[WRITTEN TASK]:
Reproduce the following lines verbatim, beginning with the line containing "Screen dimensions: 969x813" and continuing through the final line of the records.

[ENTRIES SUPPLIED]:
::::::
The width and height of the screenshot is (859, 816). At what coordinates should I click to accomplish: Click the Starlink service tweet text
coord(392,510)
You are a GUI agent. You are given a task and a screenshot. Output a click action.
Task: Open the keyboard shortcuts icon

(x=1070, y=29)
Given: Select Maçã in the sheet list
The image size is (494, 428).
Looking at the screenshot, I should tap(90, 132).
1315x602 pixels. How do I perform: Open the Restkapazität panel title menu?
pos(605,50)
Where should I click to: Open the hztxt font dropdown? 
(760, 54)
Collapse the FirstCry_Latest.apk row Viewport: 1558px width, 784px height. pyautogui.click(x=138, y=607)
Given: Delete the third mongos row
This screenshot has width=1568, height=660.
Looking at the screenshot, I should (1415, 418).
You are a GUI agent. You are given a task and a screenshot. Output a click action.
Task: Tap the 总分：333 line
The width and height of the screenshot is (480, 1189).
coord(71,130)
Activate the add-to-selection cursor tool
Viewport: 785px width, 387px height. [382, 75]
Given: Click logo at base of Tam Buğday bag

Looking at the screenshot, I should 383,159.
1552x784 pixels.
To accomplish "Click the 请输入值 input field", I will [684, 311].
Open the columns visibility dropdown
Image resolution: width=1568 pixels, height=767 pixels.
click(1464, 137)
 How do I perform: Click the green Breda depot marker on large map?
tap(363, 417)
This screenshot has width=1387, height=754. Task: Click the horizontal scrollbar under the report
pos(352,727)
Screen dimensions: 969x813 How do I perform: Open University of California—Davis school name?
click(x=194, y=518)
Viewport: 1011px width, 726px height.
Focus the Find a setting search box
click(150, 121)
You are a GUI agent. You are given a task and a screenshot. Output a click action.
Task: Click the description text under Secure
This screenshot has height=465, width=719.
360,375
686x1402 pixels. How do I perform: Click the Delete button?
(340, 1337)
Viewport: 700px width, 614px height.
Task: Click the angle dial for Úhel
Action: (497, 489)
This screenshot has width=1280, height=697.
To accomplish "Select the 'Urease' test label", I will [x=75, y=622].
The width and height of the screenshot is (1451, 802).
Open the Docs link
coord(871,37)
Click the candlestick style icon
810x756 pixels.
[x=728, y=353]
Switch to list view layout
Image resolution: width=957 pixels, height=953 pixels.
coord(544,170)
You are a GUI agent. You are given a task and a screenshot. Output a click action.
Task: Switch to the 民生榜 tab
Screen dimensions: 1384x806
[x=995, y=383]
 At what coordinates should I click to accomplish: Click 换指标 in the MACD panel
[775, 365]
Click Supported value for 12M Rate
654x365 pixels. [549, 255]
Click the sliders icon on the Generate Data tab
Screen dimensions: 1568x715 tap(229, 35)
::::::
[EXERCISE SOLUTION]:
Screen dimensions: 969x813 How do I perform: Open University of California—Davis school name?
click(x=194, y=518)
Viewport: 1011px width, 726px height.
Focus the Find a setting search box
click(150, 121)
You are a GUI agent. You are given a task and a screenshot. Output a click action.
Task: Click the description text under Secure
This screenshot has height=465, width=719.
360,375
686x1402 pixels. How do I perform: Click the Delete button?
(340, 1337)
Viewport: 700px width, 614px height.
Task: Click the angle dial for Úhel
Action: (497, 489)
This screenshot has width=1280, height=697.
To accomplish "Select the 'Urease' test label", I will [x=75, y=622].
The width and height of the screenshot is (1451, 802).
Open the Docs link
coord(871,37)
Click the candlestick style icon
810x756 pixels.
[x=728, y=353]
Switch to list view layout
Image resolution: width=957 pixels, height=953 pixels.
coord(544,170)
You are a GUI agent. You are given a task and a screenshot. Output a click action.
Task: Switch to the 民生榜 tab
Screen dimensions: 1384x806
[x=995, y=383]
 At what coordinates should I click to accomplish: Click 换指标 in the MACD panel
[775, 365]
Click Supported value for 12M Rate
654x365 pixels. [549, 255]
Click the sliders icon on the Generate Data tab
Screen dimensions: 1568x715 tap(229, 35)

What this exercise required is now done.